What Is Predictive Analytics and Why Is It Important?

What Is Predictive Analytics and Why Is It Important?

What Is Predictive Analytics and Why Is It Important?

Exploring data helps us understand our world. Why something happened, how things are trending, and what constitutes a meaningful change.

Now, we have a vast set of tools in our data analysis toolbox. We can not only examine what happened in the past, but we can also predict what might happen in the future using predictive analytics.

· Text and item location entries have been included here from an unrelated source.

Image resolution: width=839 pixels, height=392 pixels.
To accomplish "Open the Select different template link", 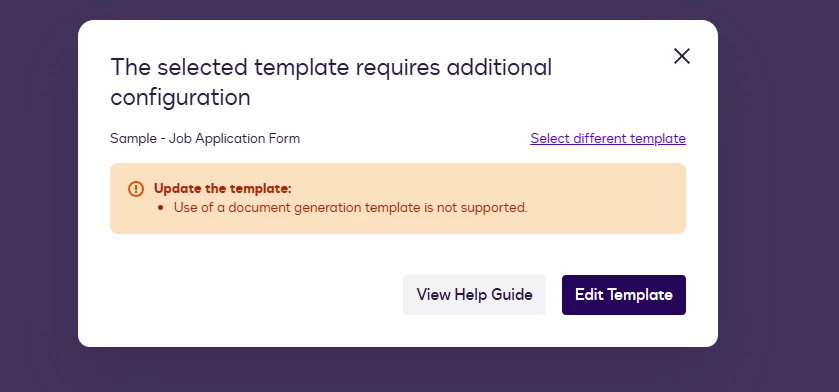I will [x=608, y=139].
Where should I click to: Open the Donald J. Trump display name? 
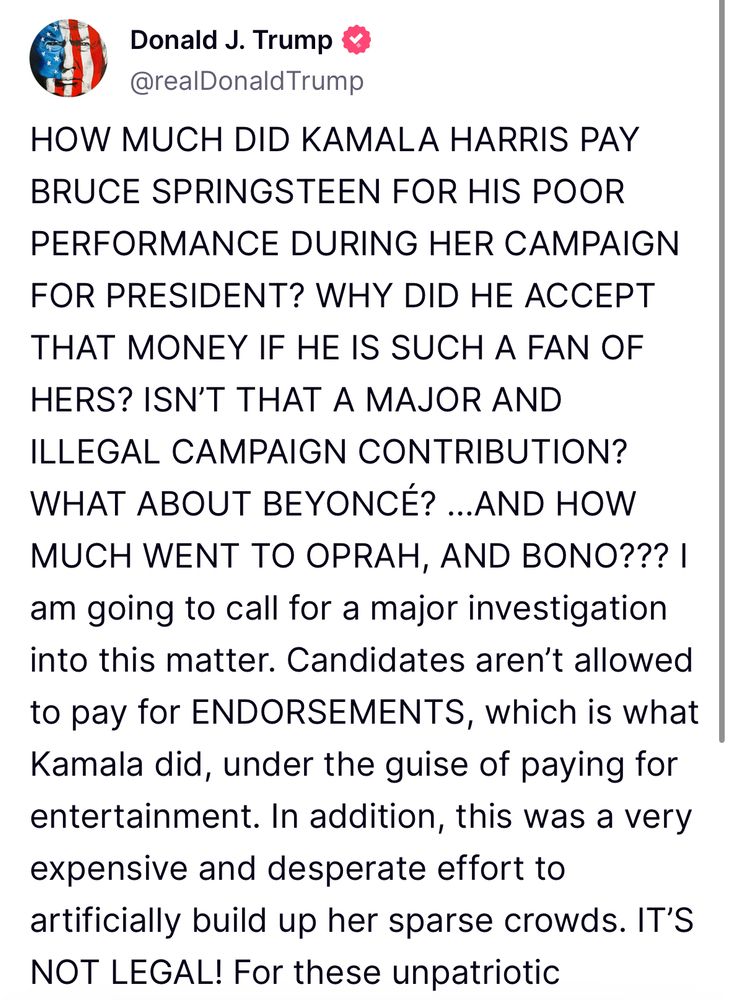[232, 41]
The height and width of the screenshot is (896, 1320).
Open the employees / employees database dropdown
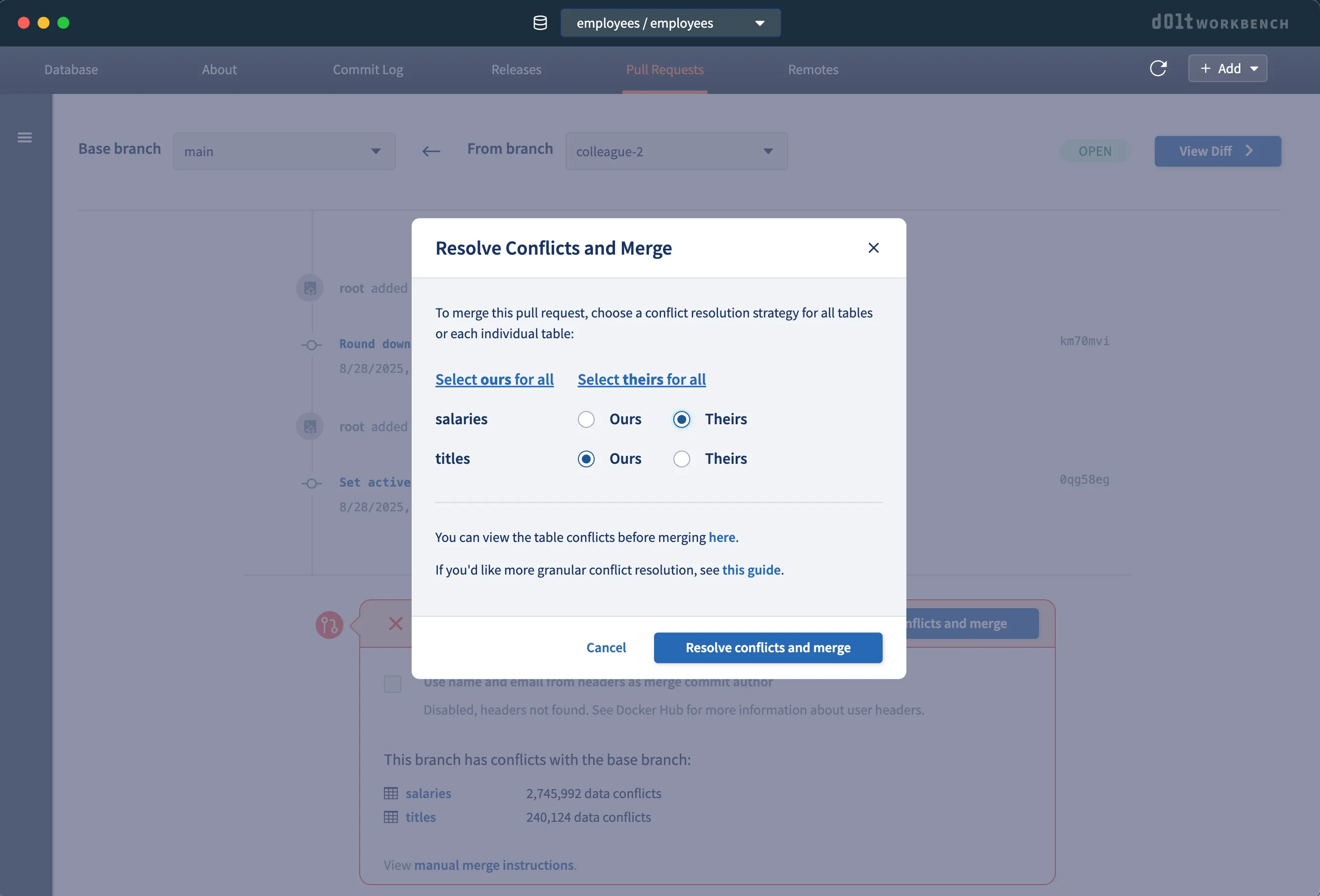tap(670, 23)
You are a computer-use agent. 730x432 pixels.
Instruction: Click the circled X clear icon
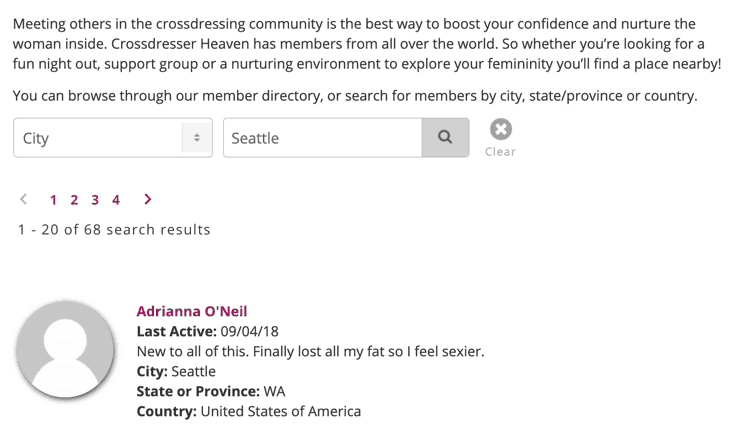(501, 129)
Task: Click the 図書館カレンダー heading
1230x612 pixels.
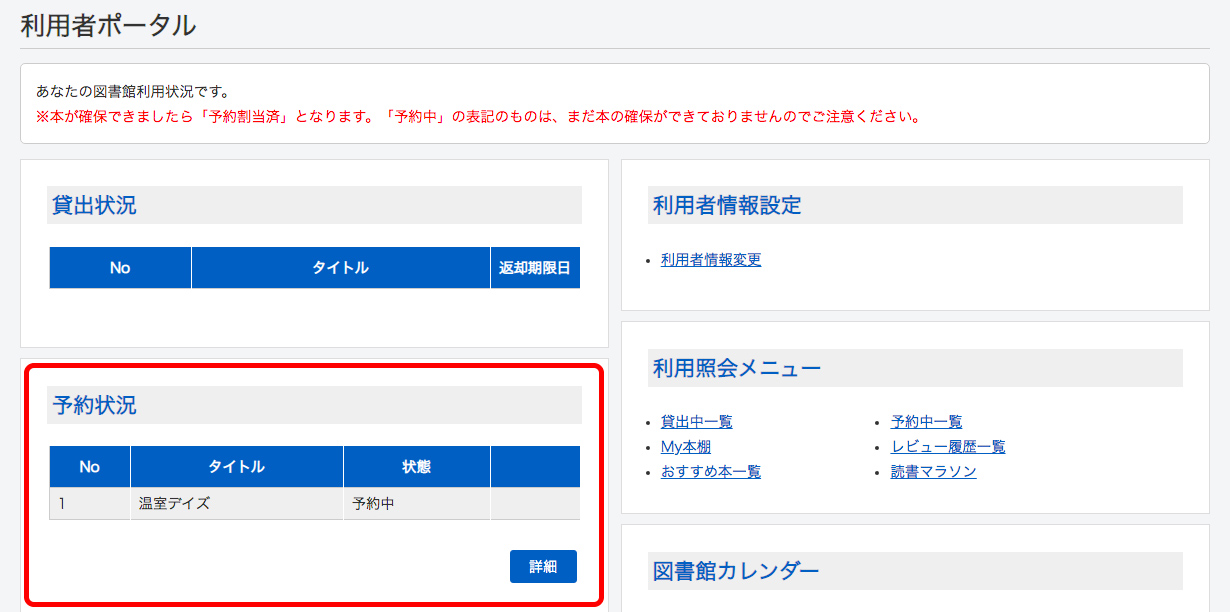Action: click(x=736, y=571)
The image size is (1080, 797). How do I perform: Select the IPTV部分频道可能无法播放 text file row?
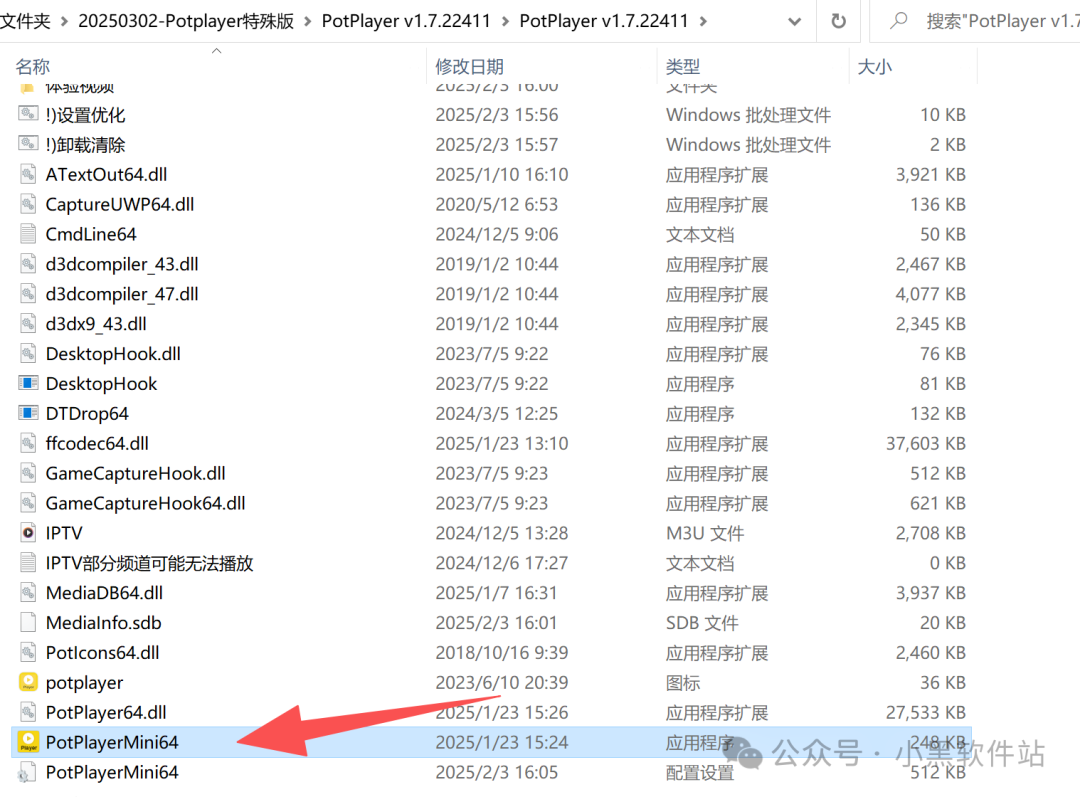[149, 563]
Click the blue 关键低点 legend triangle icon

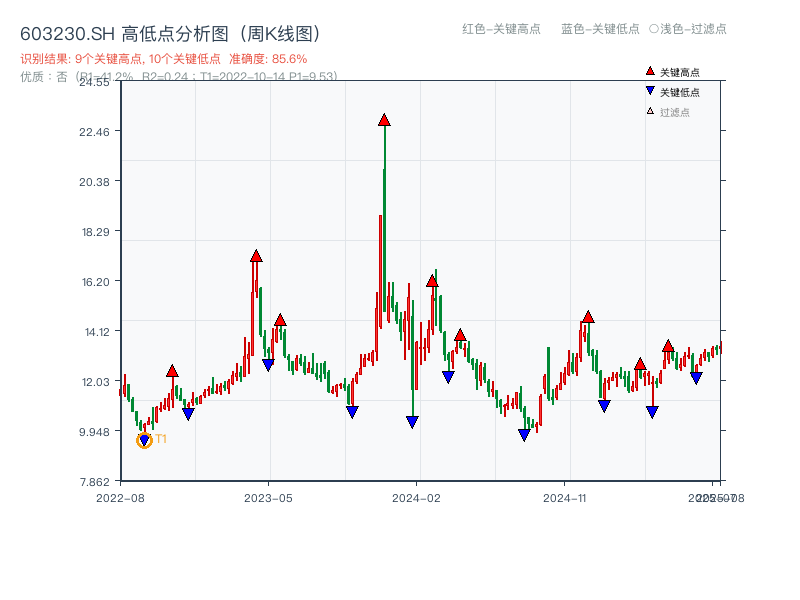(x=648, y=89)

Predictive analytics is a powerful tool that can help us accelerate the path to healthcare value, ultimately reducing healthcare costs while improving patient care.

Read on for an introduction to predictive analytics in healthcare, including the uses, benefits, value, and potential future of predictive analytics.

In this post we will cover:

  • What Is Predictive Analytics in Healthcare?
  • What Is the Role of Predictive Analytics?
  • What Are Use Cases of Predictive Analytics in Healthcare?
  • What Is the Value of Predictive Analytics?
  • What Is the Future of Predictive Analytics?

What Is Predictive Analytics in Healthcare?

Predictive analytics answers the question: what is likely to happen next?

Using modeling and forecasting techniques, predictive analytics helps determine what has a high probability of occurring in the future. Physicians, researchers, medical specialty societies, pharmaceutical companies, and every other healthcare stakeholder can then use those predictions to provide the best possible care for individual patients.

To provide the most robust predictions possible, predictive analytics uses a variety of modeling techniques, from traditional hierarchical linear models to advanced artificial intelligence (AI) and machine learning algorithms. AI is a collection of technologies that can think and adapt on their own, while machine learning, which is a subset of AI, involves generating models to describe data with greater and greater precision as more data is introduced. [1,2]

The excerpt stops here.